- [THE PROBLEM] Exactly as written, retype all of the records that come next.

*** DATA TO USE

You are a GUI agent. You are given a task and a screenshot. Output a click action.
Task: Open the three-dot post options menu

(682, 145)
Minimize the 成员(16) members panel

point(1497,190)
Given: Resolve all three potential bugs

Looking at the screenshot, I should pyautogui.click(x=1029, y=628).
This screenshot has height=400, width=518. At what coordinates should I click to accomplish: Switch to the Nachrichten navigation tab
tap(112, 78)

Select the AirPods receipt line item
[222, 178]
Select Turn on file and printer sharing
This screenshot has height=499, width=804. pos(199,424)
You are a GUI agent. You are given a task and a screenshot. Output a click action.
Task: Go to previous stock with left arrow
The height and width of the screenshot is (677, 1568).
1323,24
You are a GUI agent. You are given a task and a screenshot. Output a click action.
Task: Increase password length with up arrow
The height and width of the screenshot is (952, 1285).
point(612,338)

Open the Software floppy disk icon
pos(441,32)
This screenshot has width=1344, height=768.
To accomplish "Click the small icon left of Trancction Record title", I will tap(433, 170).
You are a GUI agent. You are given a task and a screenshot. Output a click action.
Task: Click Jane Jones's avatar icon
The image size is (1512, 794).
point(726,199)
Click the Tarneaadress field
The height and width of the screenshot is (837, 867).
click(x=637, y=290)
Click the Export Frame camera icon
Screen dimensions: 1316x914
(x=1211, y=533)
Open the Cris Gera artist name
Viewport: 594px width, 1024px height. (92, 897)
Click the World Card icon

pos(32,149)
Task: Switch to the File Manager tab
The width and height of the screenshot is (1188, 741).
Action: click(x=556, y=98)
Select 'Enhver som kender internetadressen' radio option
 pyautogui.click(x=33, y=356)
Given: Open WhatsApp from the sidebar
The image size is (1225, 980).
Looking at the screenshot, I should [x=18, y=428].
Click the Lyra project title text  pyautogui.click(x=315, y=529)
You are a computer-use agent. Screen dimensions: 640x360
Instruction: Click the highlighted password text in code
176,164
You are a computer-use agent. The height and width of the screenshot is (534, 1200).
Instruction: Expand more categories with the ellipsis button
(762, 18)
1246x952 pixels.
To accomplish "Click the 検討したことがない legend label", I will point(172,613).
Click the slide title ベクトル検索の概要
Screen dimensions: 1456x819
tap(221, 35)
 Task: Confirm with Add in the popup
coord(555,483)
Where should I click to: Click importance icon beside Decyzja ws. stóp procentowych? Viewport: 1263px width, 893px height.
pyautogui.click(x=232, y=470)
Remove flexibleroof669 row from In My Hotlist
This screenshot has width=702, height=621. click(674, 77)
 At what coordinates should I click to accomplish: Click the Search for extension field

******

- [SOLUTION FOR THIS TASK]
You are a GUI agent. You are given a task and a screenshot. Output a click action.
Task: Open the three-dot post options menu

(682, 145)
Minimize the 成员(16) members panel

point(1497,190)
Given: Resolve all three potential bugs

Looking at the screenshot, I should pyautogui.click(x=1029, y=628).
This screenshot has height=400, width=518. At what coordinates should I click to accomplish: Switch to the Nachrichten navigation tab
tap(112, 78)

Select the AirPods receipt line item
[222, 178]
Select Turn on file and printer sharing
This screenshot has height=499, width=804. pos(199,424)
You are a GUI agent. You are given a task and a screenshot. Output a click action.
Task: Go to previous stock with left arrow
The height and width of the screenshot is (677, 1568).
1323,24
You are a GUI agent. You are given a task and a screenshot. Output a click action.
Task: Increase password length with up arrow
The height and width of the screenshot is (952, 1285).
point(612,338)

Open the Software floppy disk icon
pos(441,32)
This screenshot has width=1344, height=768.
To accomplish "Click the small icon left of Trancction Record title", I will tap(433, 170).
You are a GUI agent. You are given a task and a screenshot. Output a click action.
Task: Click Jane Jones's avatar icon
The image size is (1512, 794).
point(726,199)
Click the Tarneaadress field
The height and width of the screenshot is (837, 867).
click(x=637, y=290)
Click the Export Frame camera icon
Screen dimensions: 1316x914
(x=1211, y=533)
Open the Cris Gera artist name
Viewport: 594px width, 1024px height. (92, 897)
Click the World Card icon

pos(32,149)
Task: Switch to the File Manager tab
The width and height of the screenshot is (1188, 741).
Action: click(x=556, y=98)
Select 'Enhver som kender internetadressen' radio option
 pyautogui.click(x=33, y=356)
Given: Open WhatsApp from the sidebar
The image size is (1225, 980).
Looking at the screenshot, I should [x=18, y=428].
Click the Lyra project title text  pyautogui.click(x=315, y=529)
You are a computer-use agent. Screen dimensions: 640x360
Instruction: Click the highlighted password text in code
176,164
You are a computer-use agent. The height and width of the screenshot is (534, 1200).
Instruction: Expand more categories with the ellipsis button
(762, 18)
1246x952 pixels.
To accomplish "Click the 検討したことがない legend label", I will point(172,613).
Click the slide title ベクトル検索の概要
Screen dimensions: 1456x819
tap(221, 35)
 Task: Confirm with Add in the popup
coord(555,483)
Where should I click to: Click importance icon beside Decyzja ws. stóp procentowych? Viewport: 1263px width, 893px height.
pyautogui.click(x=232, y=470)
Remove flexibleroof669 row from In My Hotlist
This screenshot has width=702, height=621. click(674, 77)
 At what coordinates should I click to accomplish: Click the Search for extension field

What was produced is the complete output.